## [EXERCISE INPUT]
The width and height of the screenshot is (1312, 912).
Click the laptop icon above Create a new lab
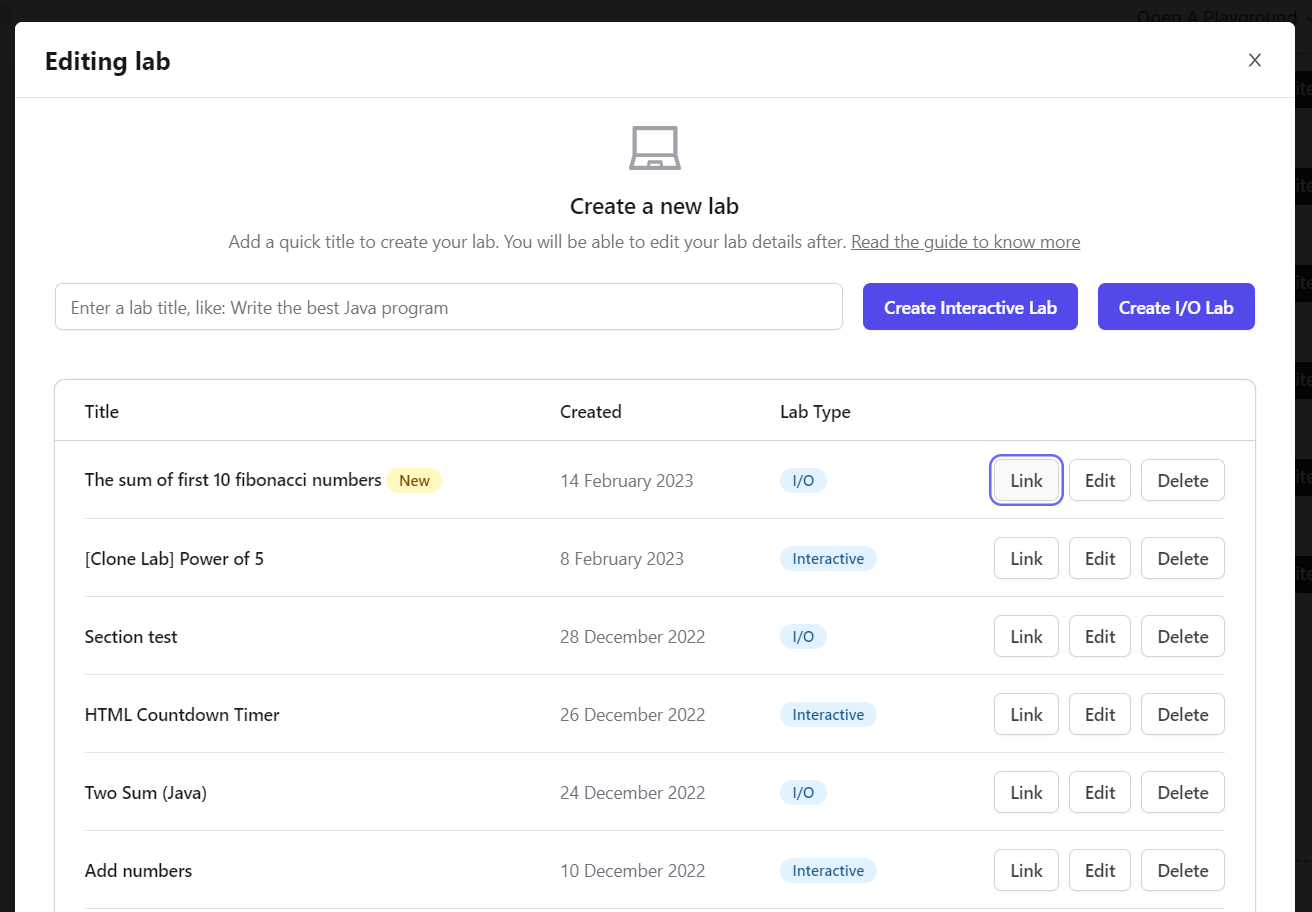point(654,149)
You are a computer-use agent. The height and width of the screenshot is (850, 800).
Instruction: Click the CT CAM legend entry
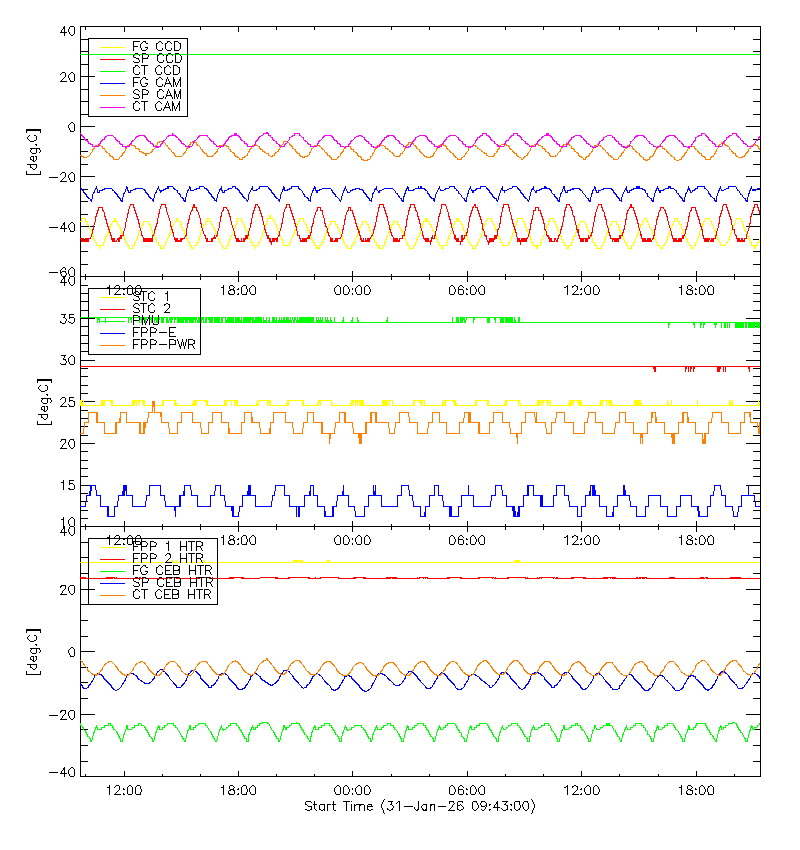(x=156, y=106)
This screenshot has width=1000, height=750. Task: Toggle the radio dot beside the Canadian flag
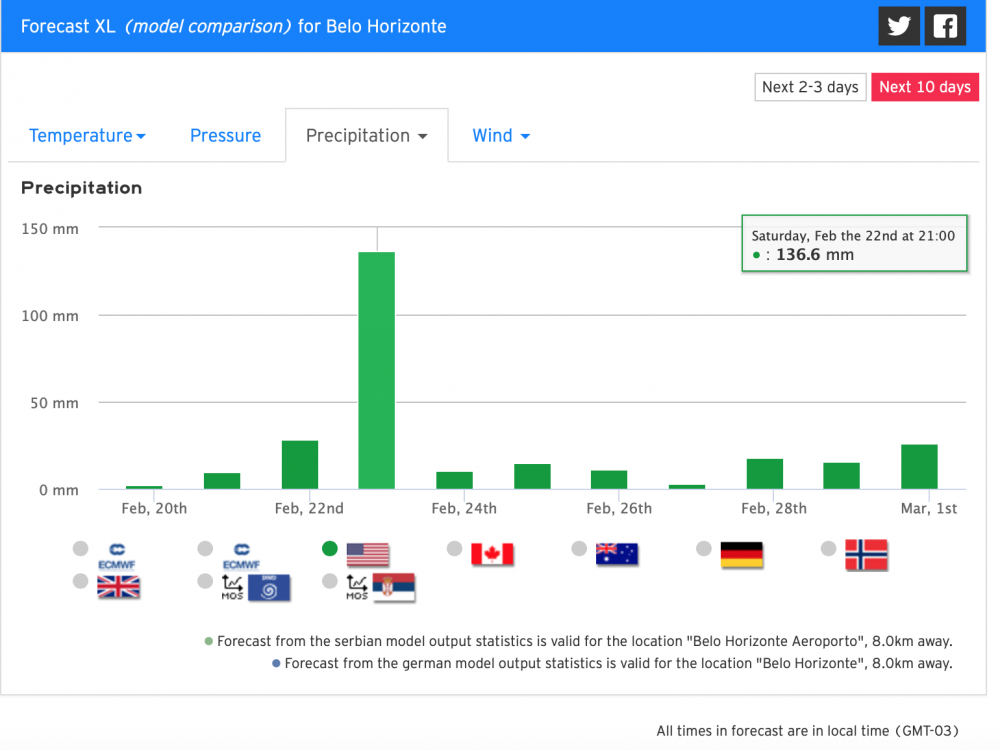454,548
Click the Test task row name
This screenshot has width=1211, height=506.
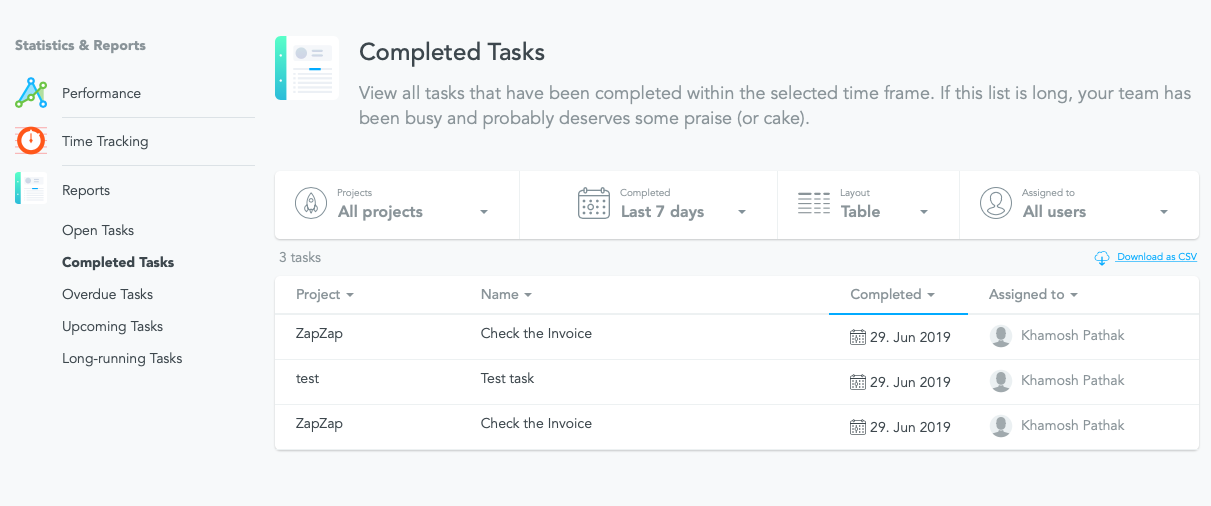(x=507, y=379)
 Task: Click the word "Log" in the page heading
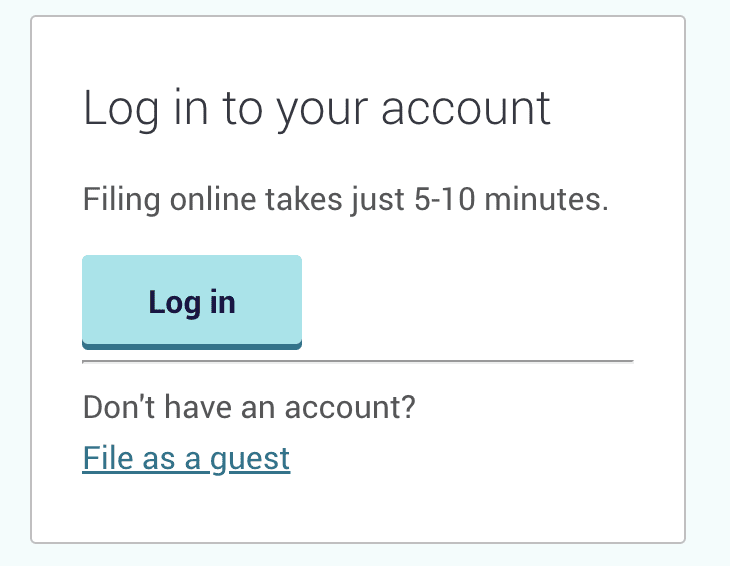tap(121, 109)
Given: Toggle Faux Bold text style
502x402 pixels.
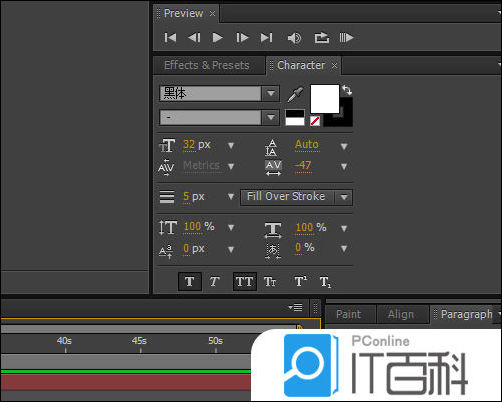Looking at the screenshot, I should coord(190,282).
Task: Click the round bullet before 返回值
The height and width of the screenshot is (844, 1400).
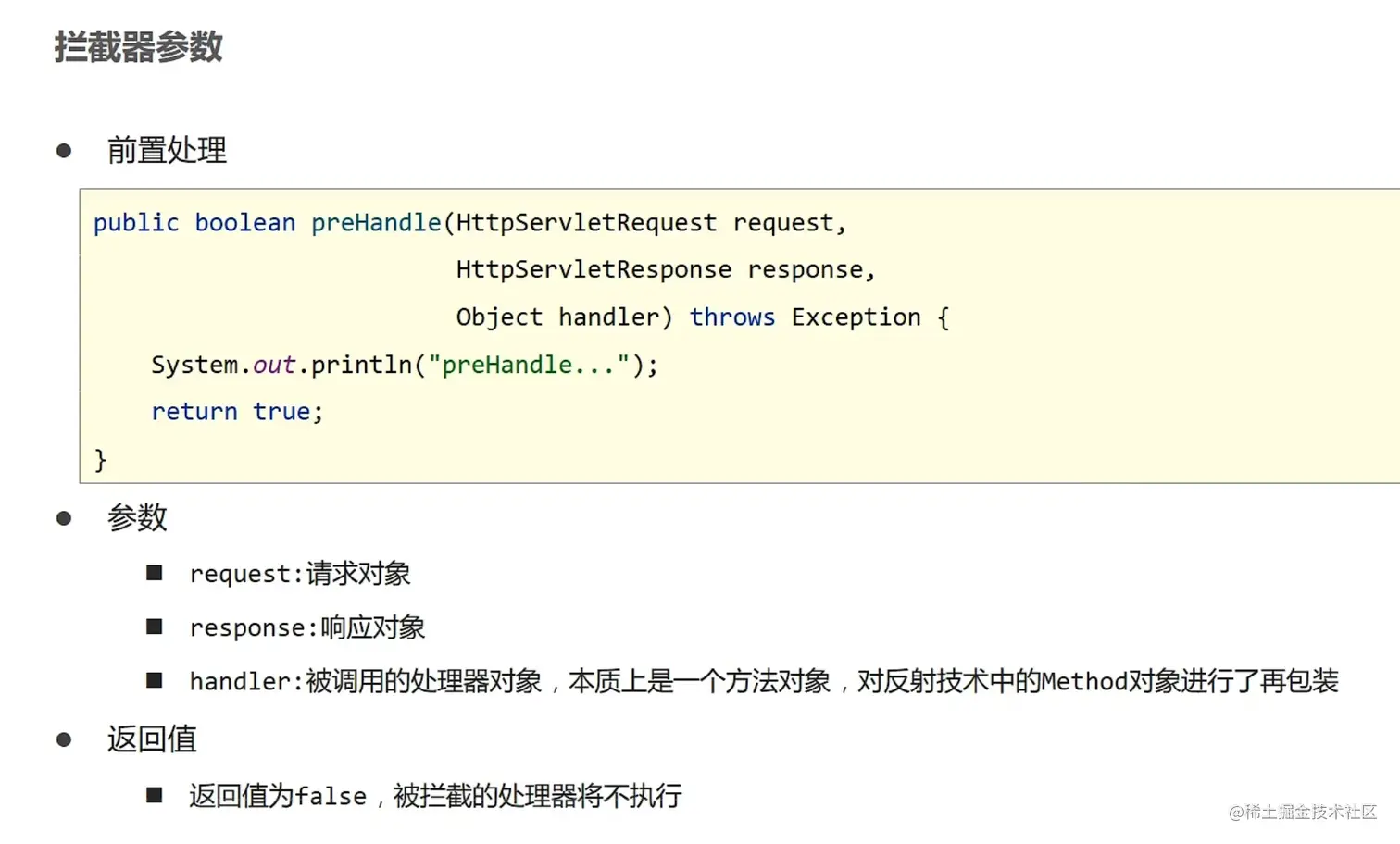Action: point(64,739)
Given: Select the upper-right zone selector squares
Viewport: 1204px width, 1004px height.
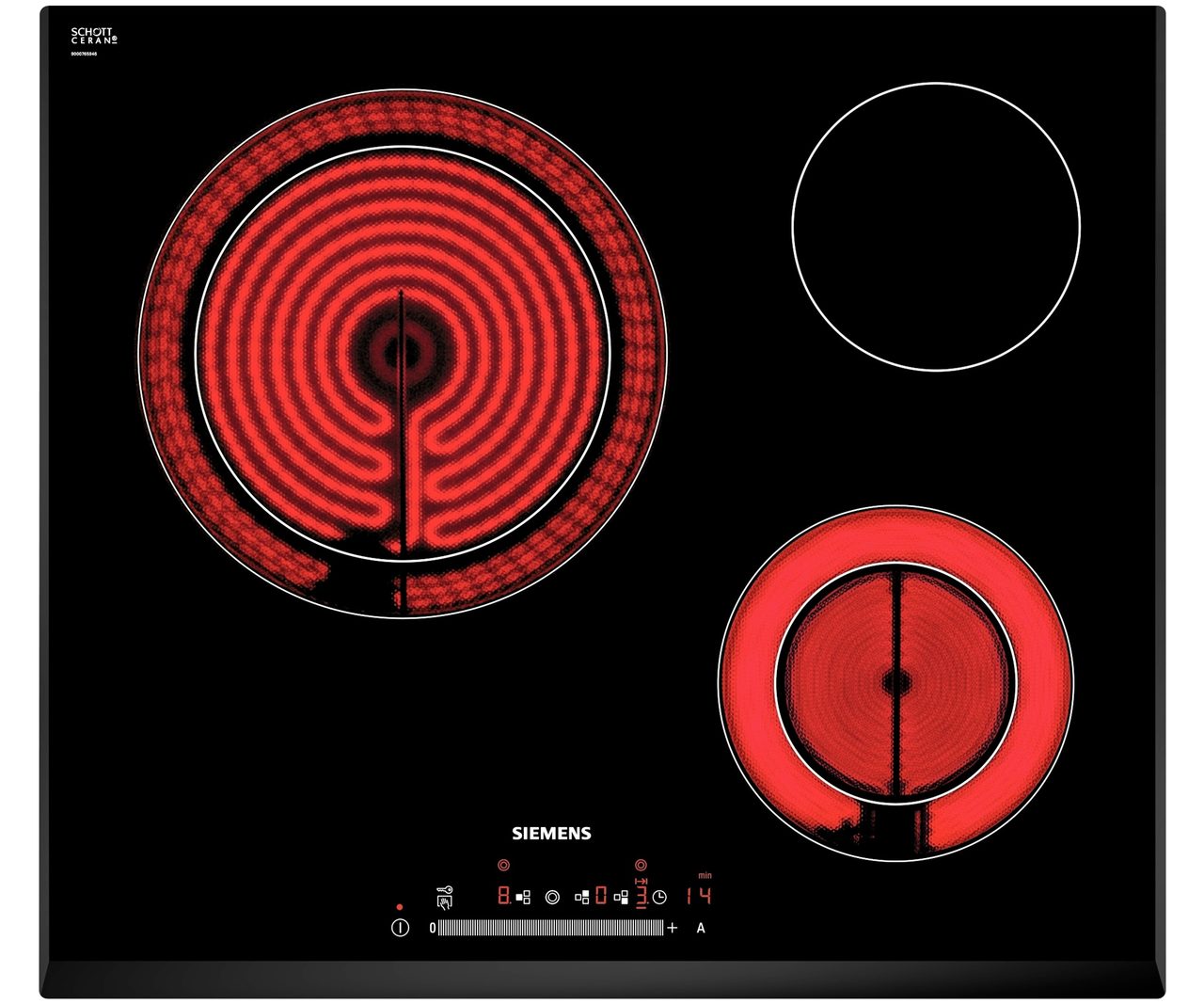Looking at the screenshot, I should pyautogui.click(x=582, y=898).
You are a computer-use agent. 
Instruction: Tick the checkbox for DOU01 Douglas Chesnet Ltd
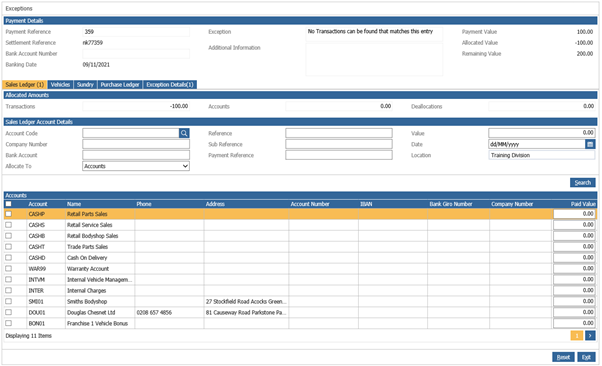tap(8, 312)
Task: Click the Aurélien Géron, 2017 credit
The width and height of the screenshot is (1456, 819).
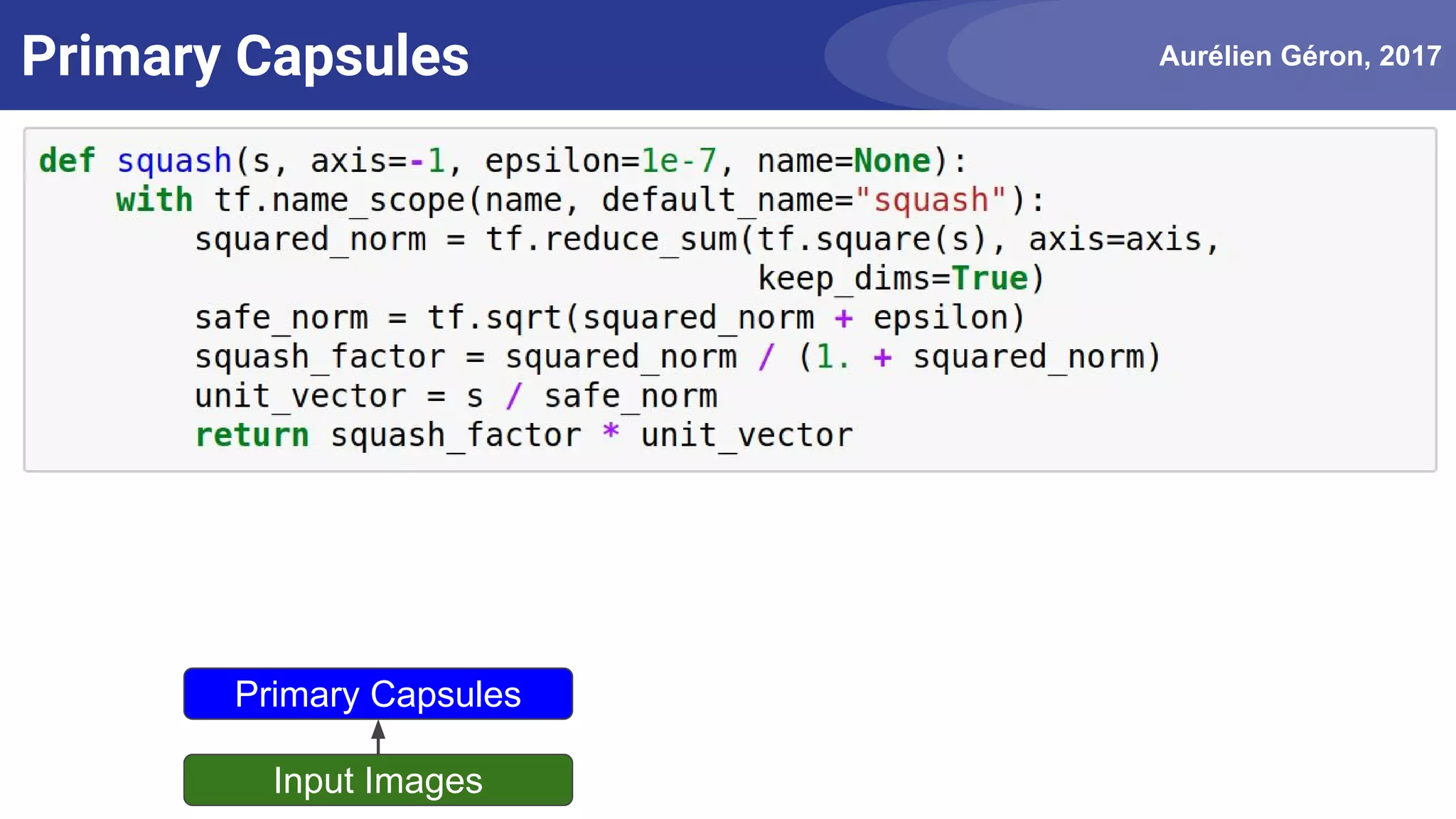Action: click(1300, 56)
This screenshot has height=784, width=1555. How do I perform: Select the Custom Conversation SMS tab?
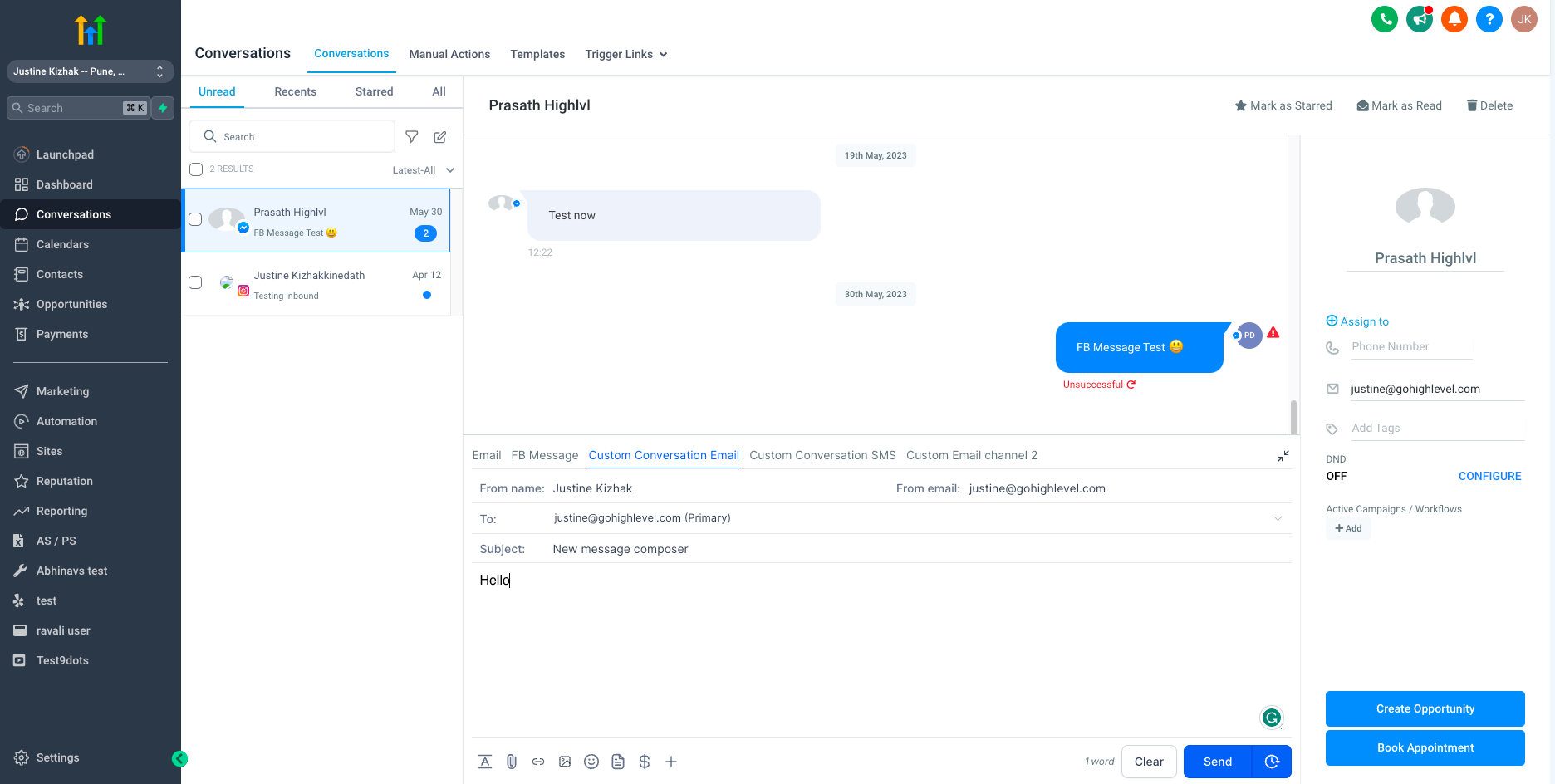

## [DESCRIPTION OF THE TASK]
Could you reproduce every entry exactly, leaving out the pictures?

## [PROBLEM SOLUTION]
The width and height of the screenshot is (1312, 912).
Click the laptop icon above Create a new lab
point(654,149)
You are a computer-use agent. The height and width of the screenshot is (850, 800).
Instruction: Click the CT CAM legend entry
(x=156, y=106)
This screenshot has width=1000, height=750. Task: Toggle the radio dot beside the Canadian flag
454,548
Click the Test task row name
This screenshot has width=1211, height=506.
(x=507, y=379)
 Task: Click the word "Log" in the page heading
tap(121, 109)
Given: Toggle Faux Bold text style
502x402 pixels.
Looking at the screenshot, I should coord(190,282).
Task: Click the round bullet before 返回值
The height and width of the screenshot is (844, 1400).
Action: point(64,739)
Given: Select the upper-right zone selector squares
Viewport: 1204px width, 1004px height.
Looking at the screenshot, I should pyautogui.click(x=582, y=898).
You are a computer-use agent. 
Instruction: Tick the checkbox for DOU01 Douglas Chesnet Ltd
tap(8, 312)
Task: Click the Aurélien Géron, 2017 credit
The width and height of the screenshot is (1456, 819).
Action: click(1300, 56)
This screenshot has height=784, width=1555. How do I perform: Select the Custom Conversation SMS tab?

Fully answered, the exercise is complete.